This is a part of the FESCo Elections Interviews series. Voting is open to all Fedora contributors. The voting period starts on Thursday, December 6th and closes promptly at 23:59:59 UTC on Thursday, December 20th, 2018.

Interview with Miro Hrončok (churchyard)

  • Fedora Account: churchyard
  • IRC: mhroncok (found in #fedora-devel, #fedora-python, #fedora-ambassadors, #fedora-3dprinting)
  • Fedora User Wiki Page

Questions

Describe some of the important technical issues you foresee affecting the Fedora community. What insight do you bring to these issues?

One of the most important issues is that we tend to push technically fresh (and often unfinished) solutions we are so passionate about so fast to our contributors that we sometimes forget not only about the developer experience of contributing to Fedora, but also about the user experience of using it.

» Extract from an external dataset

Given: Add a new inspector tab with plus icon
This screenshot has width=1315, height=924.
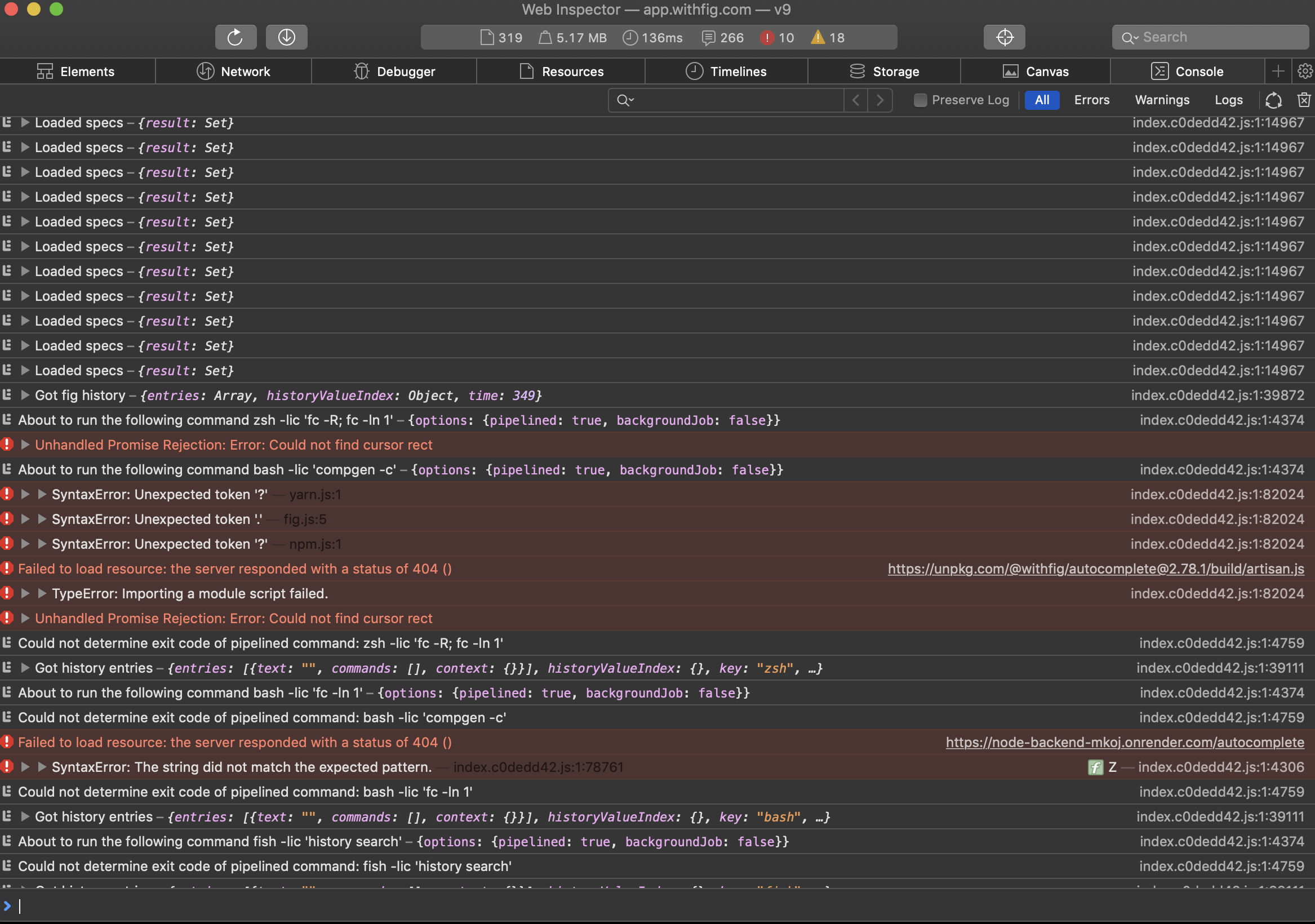Looking at the screenshot, I should click(x=1278, y=71).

Most noticeable thing I see in this area is modularity: We rarely talk about anything different and while it is an excellent idea based on very innovative principles, we forget to make sure not to break the distro. We are creating technical debt and enlarging the technological gap between contributors who’ve decided to go with modularity and those who haven’t yet (and we should strive not to turn that yet to ever).

Another thing many have talked about is the Fedora CI. The idea to run integration tests on Pull Requests and Fedora updates is awesome. This may render contributions to Fedora easier than ever. Yet we somehow decided that starting with a complex, one size fits all universal standard test interface that does everything just to write and run those tests is more important than having a trivial way to do this. I’d prefer starting with a minimal viable product before adding so many layers of complexity.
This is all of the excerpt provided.